Reflective Context Learning (RCL)

Official implementation of Reflective Context Learning: Studying the Optimization Primitives of Context Space

Paper: Reflective Context Learning: Studying the Optimization Primitives of Context Space

Overview

Agents that learn from experience — reflecting on failures, updating their instructions, and improving over time — face the same fundamental optimization challenges as classical machine learning: high-variance updates, catastrophic forgetting, local optima, and inefficient credit assignment. Yet in context space, where the learned object is a prompt or playbook rather than model weights, these pathologies are addressed in an ad hoc, fragmented way.

RCL treats context-space adaptation as a first-class optimization problem. It formalizes a reflect-mutate loop — where reflection converts execution trajectories into a directional update signal (analogous to gradients) and mutation applies that signal to a structured playbook — then systematically extends it with classical optimization primitives: batching for variance reduction, dual-trace credit assignment, auxiliary losses for diagnostic structure, failure replay to prevent forgetting, and optimizer state for momentum. Across AppWorld, BrowseComp+, and RewardBench2, these primitives improve over strong baselines, with their relative importance shifting across task regimes.

* * * * * * * * *

What to work on:
- a) From the RCL overview, list every classical optimization primitive that RCL adds to the reflect-mutate loop.
- b) According to the RCL overview, on which benchmarks do the primitives improve over strong baselines?
- c) Extend the RCL overview past its final sentence.
The rows that follow are not needed here.

* * * * * * * * *

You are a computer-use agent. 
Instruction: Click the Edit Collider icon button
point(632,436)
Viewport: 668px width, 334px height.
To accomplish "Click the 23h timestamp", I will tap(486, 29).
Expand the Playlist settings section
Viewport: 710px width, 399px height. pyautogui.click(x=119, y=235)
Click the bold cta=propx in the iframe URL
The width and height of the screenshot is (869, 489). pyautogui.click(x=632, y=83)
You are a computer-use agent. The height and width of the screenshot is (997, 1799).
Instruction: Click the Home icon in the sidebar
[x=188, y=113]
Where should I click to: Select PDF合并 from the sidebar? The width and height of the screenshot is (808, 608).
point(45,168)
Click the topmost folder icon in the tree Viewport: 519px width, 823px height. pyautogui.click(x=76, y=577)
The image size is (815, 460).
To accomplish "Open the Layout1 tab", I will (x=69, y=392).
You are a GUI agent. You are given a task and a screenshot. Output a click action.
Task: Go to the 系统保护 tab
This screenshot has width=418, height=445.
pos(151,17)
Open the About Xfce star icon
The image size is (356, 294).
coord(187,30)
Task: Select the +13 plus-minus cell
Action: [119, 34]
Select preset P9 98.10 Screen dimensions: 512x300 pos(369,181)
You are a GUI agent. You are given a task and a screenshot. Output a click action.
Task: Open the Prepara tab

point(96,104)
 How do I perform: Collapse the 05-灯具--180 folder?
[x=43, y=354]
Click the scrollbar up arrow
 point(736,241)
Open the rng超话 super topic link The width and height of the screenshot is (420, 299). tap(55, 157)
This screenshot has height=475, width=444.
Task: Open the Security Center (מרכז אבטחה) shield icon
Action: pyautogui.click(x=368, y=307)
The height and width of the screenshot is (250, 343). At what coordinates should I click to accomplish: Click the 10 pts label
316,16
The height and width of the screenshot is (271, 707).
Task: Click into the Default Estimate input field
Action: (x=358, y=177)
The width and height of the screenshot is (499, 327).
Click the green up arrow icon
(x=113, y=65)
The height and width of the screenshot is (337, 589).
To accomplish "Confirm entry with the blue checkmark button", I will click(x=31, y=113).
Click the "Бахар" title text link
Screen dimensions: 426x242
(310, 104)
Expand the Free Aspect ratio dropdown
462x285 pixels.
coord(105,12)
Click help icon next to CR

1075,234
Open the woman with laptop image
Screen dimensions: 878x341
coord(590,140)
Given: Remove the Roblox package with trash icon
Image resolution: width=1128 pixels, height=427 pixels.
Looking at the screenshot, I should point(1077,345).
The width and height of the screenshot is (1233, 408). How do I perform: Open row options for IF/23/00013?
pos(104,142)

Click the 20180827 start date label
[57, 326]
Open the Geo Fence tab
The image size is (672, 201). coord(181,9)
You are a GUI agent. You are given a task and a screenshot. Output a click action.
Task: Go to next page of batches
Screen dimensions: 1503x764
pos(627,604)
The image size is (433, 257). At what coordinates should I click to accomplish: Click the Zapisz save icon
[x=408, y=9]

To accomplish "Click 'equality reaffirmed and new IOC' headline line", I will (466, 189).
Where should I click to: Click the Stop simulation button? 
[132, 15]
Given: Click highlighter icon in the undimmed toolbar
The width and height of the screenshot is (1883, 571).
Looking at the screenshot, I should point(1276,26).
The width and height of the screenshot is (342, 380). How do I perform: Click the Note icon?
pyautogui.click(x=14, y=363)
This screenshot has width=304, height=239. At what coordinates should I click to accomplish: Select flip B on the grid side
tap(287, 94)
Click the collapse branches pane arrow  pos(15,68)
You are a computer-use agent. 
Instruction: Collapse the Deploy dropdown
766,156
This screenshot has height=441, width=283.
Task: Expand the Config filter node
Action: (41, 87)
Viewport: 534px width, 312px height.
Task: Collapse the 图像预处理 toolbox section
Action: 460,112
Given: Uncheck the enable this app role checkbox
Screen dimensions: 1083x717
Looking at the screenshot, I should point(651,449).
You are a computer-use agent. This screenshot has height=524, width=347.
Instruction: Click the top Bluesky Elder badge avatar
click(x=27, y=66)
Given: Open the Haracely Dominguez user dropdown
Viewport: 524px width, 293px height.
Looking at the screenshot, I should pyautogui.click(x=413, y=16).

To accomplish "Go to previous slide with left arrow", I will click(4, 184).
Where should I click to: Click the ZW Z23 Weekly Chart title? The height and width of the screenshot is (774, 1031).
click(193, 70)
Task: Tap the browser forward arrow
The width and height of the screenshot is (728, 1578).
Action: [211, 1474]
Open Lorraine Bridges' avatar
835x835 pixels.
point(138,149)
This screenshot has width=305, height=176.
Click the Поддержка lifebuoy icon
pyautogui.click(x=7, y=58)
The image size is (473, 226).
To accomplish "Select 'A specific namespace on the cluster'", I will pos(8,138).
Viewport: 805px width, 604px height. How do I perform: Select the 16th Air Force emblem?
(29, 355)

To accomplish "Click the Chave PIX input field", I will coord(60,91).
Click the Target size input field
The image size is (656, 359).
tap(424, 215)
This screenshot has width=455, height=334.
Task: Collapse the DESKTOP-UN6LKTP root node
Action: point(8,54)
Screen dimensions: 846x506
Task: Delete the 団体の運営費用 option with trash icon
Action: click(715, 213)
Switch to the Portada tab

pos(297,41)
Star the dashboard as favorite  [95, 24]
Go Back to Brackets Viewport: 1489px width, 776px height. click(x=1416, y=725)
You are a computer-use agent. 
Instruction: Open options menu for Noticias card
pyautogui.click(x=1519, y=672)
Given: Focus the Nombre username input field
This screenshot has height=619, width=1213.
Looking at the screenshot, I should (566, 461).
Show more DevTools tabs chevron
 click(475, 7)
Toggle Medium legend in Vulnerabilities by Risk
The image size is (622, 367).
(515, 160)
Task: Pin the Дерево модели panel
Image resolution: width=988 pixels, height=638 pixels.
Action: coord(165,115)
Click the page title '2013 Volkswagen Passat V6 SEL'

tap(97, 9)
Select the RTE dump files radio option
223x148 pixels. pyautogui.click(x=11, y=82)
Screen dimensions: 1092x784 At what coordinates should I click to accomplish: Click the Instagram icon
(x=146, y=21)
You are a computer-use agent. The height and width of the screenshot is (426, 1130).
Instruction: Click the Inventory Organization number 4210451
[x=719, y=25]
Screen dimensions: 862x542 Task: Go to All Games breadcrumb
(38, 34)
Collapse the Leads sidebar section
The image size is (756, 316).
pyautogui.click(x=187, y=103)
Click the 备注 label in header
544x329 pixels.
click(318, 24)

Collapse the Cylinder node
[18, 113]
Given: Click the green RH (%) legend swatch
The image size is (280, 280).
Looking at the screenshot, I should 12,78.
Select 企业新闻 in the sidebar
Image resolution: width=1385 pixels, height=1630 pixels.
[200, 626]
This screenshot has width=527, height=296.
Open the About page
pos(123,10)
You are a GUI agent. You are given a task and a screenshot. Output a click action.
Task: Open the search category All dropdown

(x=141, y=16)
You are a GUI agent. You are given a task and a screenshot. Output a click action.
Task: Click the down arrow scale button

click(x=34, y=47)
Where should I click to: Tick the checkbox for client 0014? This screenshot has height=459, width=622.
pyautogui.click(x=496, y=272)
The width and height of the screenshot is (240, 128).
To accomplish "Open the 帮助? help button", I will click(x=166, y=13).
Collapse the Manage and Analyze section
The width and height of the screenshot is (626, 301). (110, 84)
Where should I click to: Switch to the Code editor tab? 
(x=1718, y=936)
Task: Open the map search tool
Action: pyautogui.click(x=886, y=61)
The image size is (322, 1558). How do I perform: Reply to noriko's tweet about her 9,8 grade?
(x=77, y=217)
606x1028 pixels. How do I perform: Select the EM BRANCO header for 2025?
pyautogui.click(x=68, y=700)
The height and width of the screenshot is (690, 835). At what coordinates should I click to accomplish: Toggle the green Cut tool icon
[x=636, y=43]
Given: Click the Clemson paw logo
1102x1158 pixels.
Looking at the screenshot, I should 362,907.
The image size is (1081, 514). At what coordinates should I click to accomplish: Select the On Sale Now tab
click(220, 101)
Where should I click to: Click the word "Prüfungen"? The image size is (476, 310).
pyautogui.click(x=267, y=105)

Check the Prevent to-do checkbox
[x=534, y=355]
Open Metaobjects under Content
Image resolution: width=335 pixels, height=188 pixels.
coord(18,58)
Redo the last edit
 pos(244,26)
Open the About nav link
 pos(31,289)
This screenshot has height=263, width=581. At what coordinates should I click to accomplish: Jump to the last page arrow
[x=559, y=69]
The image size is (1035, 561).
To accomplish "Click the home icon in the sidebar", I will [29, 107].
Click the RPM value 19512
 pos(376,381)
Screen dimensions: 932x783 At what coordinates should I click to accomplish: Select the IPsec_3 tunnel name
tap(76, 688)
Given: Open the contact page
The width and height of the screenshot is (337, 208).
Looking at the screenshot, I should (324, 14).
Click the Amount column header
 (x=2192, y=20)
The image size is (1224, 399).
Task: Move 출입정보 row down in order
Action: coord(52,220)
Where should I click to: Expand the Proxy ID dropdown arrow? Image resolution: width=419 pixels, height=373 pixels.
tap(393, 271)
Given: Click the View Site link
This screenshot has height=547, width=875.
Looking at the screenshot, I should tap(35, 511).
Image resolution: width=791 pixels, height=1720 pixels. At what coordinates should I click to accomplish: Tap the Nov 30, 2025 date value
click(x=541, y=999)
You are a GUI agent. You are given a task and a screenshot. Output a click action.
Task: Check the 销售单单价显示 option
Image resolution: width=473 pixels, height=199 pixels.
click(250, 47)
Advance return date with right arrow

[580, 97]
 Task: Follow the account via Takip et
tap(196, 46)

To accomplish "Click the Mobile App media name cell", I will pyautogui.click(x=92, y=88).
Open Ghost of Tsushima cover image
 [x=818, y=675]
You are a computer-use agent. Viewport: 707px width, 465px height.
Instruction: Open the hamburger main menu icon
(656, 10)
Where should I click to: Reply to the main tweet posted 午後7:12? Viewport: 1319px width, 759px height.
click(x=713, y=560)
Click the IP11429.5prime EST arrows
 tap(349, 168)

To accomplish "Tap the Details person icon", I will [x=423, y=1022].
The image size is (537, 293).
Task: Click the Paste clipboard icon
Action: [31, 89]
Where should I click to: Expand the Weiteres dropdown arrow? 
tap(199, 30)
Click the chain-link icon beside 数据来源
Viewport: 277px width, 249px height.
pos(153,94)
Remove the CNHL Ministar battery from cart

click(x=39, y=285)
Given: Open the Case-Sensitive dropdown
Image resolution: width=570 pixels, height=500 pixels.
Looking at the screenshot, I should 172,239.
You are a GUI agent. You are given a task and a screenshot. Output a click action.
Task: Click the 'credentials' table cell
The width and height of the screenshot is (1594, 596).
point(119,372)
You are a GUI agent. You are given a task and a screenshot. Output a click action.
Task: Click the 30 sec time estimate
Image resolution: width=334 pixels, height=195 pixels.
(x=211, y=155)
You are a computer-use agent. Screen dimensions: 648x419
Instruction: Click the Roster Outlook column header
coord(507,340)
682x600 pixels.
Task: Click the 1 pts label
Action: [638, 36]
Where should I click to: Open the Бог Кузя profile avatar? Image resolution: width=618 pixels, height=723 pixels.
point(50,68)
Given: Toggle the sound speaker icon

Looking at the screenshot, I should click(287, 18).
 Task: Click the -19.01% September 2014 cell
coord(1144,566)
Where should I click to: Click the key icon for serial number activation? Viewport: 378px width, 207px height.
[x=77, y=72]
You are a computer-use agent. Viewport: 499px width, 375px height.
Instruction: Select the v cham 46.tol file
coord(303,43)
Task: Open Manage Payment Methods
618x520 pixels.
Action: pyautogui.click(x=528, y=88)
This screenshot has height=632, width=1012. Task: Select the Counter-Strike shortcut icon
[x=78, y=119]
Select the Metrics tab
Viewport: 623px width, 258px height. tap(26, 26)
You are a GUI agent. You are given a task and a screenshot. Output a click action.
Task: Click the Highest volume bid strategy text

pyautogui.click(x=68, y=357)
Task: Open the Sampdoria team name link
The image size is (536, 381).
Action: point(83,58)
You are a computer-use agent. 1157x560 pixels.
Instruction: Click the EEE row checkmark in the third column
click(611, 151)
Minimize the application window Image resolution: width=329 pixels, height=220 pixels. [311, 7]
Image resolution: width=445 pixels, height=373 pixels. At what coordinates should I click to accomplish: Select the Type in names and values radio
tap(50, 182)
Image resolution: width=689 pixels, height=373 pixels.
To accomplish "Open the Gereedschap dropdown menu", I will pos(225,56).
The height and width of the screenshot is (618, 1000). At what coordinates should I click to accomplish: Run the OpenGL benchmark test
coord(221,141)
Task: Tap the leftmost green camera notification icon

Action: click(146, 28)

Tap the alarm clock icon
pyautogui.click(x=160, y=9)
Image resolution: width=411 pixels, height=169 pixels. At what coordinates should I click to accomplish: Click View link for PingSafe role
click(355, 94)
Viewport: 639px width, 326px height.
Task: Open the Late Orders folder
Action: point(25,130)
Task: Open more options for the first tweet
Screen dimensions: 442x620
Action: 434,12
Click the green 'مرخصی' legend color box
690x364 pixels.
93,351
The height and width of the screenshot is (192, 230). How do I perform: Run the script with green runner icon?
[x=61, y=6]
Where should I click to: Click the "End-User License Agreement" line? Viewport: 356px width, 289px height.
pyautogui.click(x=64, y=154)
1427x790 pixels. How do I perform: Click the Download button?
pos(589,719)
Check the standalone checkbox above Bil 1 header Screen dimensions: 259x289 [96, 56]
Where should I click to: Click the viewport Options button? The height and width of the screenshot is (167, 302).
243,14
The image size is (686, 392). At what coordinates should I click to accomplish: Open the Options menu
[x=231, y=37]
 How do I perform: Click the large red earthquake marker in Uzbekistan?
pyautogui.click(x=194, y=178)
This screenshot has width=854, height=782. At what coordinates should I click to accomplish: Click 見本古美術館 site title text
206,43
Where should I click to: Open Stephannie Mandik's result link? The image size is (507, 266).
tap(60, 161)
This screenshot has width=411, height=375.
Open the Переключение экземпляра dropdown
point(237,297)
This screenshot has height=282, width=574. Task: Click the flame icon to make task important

* * * * * * * * *

Responses:
- a)
- Batching for variance reduction
- Dual-trace credit assignment
- Auxiliary losses for diagnostic structure
- Failure replay to prevent forgetting
- Optimizer state for momentum

- b) AppWorld, BrowseComp+, and RewardBench2.

- c)
Project Structure

rcl/                    # Core RCL framework
  core/                 # Config, optimizer, data structures, interfaces
  components/           # LLM client, inference engines, reflector, mutator
  prompts/              # Prompt templates for reflector/mutator
benchmarks/             # Benchmark adapters
  appworld/             # AppWorld benchmark
  browsecomp/           # BrowseComp+ benchmark
  rewardbench2/         # RewardBench2 benchmark
scripts/                # Training and evaluation entry points

Installation

Requirements: Python 3.10+

git clone https://github.com/nvassilyev/RCL.git
cd RCL
pip install -e .

Supported Models

RCL supports OpenAI, Anthropic, and Google Gemini models out of the box for both the agent and the optimizer (reflector/mutator). Set the API key for whichever provider(s) you want to use:

# OpenAI (GPT-5, GPT-4o, o3, etc.)
export OPENAI_API_KEY=...

# Anthropic (Claude Opus, Sonnet, Haiku)
export ANTHROPIC_API_KEY=-...

# Google Gemini (API key)
export GEMINI_API_KEY=...

Models use provider/model-name format:

Provider	Examples
OpenAI	`openai/gpt-5.4-nano`, `openai/gpt-4o`, `openai/o3-mini`
Anthropic	`anthropic/claude-opus-4-6`, `anthropic/claude-sonnet-4-6`, `anthropic/claude-haiku-4-5`
Google	`google/gemini-3-flash-preview`, `google/gemini-3.1-flash-lite-preview`

Quick Start

The fastest way to verify your setup is RewardBench2 — it requires no external servers or datasets beyond what's included in the repo.

1. Run an eval (< 1 minute)

python -m scripts.run_eval \
  --benchmark rewardbench2 \
  --model openai/gpt-5.4-nano \
  --playbook benchmarks/rewardbench2/playbooks/seed_playbook.json \
  --output results/my_first_eval \
  --split test --limit 5 --n-concurrent 5

2. Run a training loop (~ 5 minutes)

python -m scripts.run_training \
  --benchmark rewardbench2 \
  --model openai/gpt-5.4-nano \
  --batch-size 5 --n-concurrent 5 --iterations 3

This runs the base RCL loop: execute a batch of tasks, reflect on failures, mutate the playbook, repeat. The trained playbook is saved to results/training/.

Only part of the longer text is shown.